Never gets old watching you take the trolls to school and hand their asses to them on a platter.simple as pie to do but its REALLY fun watching you do it all the time.


----------



## LA RAM FAN (Sep 17, 2011)

rightwinger said:


> Mr. Jones said:
> 
> 
> > Controlled Demolition Not Possible?
> ...



with agents like you its pointless,you cover your ears and eyes when you see it.


----------



## rightwinger (Sep 17, 2011)

9/11 inside job said:


> rightwinger said:
> 
> 
> > SFC Ollie said:
> ...



Oswald?

You want my theory?  Oswald read in the paper that the Kennedy motorcade would pass right by where he worked. So he took his gun to work and fired three shots, one of which blew JFKs brains out

What is your theory?  I have evidence, do you?


----------



## LA RAM FAN (Sep 17, 2011)

Like clockwork,here comes the agent trol rightwinger   to fling shit in defeat like the monkey troll he is.


----------



## Disenchanted61 (Sep 17, 2011)

9/11 inside job said:


> rightwinger said:
> 
> 
> > Mr. Jones said:
> ...


And that which you have revealed, is the truth. Some of us were raised to believe "never shit where you eat," but this crowd of sell outs, lack intellectual and moral fortitude to the highest degree, and 
future generations will be paying the price.


----------



## rightwinger (Sep 17, 2011)

Hey truthers...

I asked for any evidence of a controlled demo. Your theory is that either the trade center buildings were all wired while being built or were wired for demo sometime afterwards. 

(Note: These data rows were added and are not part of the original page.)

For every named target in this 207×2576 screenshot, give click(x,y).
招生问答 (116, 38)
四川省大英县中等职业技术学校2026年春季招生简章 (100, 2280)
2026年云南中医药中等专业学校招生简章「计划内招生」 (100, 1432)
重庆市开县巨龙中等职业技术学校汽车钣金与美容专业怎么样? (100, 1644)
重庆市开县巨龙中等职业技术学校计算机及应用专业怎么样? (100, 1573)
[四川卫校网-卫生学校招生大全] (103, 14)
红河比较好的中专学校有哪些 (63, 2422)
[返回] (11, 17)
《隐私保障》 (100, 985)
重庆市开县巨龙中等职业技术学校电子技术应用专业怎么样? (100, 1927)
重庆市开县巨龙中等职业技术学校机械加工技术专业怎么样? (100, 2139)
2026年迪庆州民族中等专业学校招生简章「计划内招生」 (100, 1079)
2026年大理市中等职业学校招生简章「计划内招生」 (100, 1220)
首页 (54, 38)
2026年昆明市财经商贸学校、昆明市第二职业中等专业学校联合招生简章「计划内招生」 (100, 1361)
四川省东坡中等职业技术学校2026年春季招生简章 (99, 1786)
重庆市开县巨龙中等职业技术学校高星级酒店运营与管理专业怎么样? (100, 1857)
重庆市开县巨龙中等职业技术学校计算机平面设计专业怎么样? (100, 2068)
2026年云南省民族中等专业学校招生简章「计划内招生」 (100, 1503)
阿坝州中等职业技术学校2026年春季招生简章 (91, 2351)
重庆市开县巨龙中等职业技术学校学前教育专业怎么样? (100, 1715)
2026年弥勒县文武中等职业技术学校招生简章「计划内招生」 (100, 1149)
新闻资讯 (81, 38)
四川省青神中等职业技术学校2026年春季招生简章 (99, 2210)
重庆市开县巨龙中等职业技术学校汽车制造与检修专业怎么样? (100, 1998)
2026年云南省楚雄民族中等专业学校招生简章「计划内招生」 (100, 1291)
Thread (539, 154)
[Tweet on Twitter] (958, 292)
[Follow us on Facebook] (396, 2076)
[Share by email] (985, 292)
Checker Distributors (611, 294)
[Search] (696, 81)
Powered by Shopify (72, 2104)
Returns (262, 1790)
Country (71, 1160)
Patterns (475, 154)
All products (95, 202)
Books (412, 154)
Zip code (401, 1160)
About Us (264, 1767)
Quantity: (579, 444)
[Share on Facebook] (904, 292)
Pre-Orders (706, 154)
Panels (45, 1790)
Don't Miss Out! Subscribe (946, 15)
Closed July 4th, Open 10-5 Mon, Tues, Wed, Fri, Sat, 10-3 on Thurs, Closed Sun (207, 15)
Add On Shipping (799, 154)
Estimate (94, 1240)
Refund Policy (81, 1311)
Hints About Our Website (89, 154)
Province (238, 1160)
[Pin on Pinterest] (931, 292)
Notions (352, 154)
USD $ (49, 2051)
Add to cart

Where is your evidence?  There are other buildings still standing in that complex. Are they wired too?  Why don't you check


----------



## LA RAM FAN (Sep 17, 2011)

Disenchanted61 said:


> 9/11 inside job said:
> 
> 
> > rightwinger said:
> ...



they're simple as hell to spot.the ones like agent rightwinger and gomer pyle ollie  here for instance,they constantly come back all the time posting lies and bullshit and ignoring evidence,facts and witness testimonys since it doesnt go along with their version of events so they are too stupid to realise they advertise themselves that way all the time.they do exactly what their handlers pay them to do,try and derail truth discussions.

they wouldnt come back here constantly everyday making up lies and b.s like they do without being paid.the ones that are just loyal Bush dupes in denial and afraid,you'll post some thing that refutes the evidence and then they leave and dont come back since they know they are beat.I have seen quite a few of them over the years at this site come and do that,take off and leave when that happens.

whats REALLY hysterical about these agents like gomer pyle and rightwinger,is their debating skills are so laughable its not even funny.they dont even try and refute the evidence and facts you give them.they evade it by changing the subject and asking irrelevent questions that have NOTHING to do with the points you brought up.typical tactic of an agent. 

their debating skills are so laughable they are a pitiful joke.You'll find out that if you refer them to a video or  link or ask them to read a book that debunks the official version and refute the facts and evidence in them,they wont say a word,they'll say nothing about your points you brought up and ignore it.you have to actually address your opponent and tell him whats wrong with your evidence to avoid losing a debate.these trolls NEVER do that.they wouldnt last ONE MINUTE in a first grade debating contest with a first grader with debating skills like that.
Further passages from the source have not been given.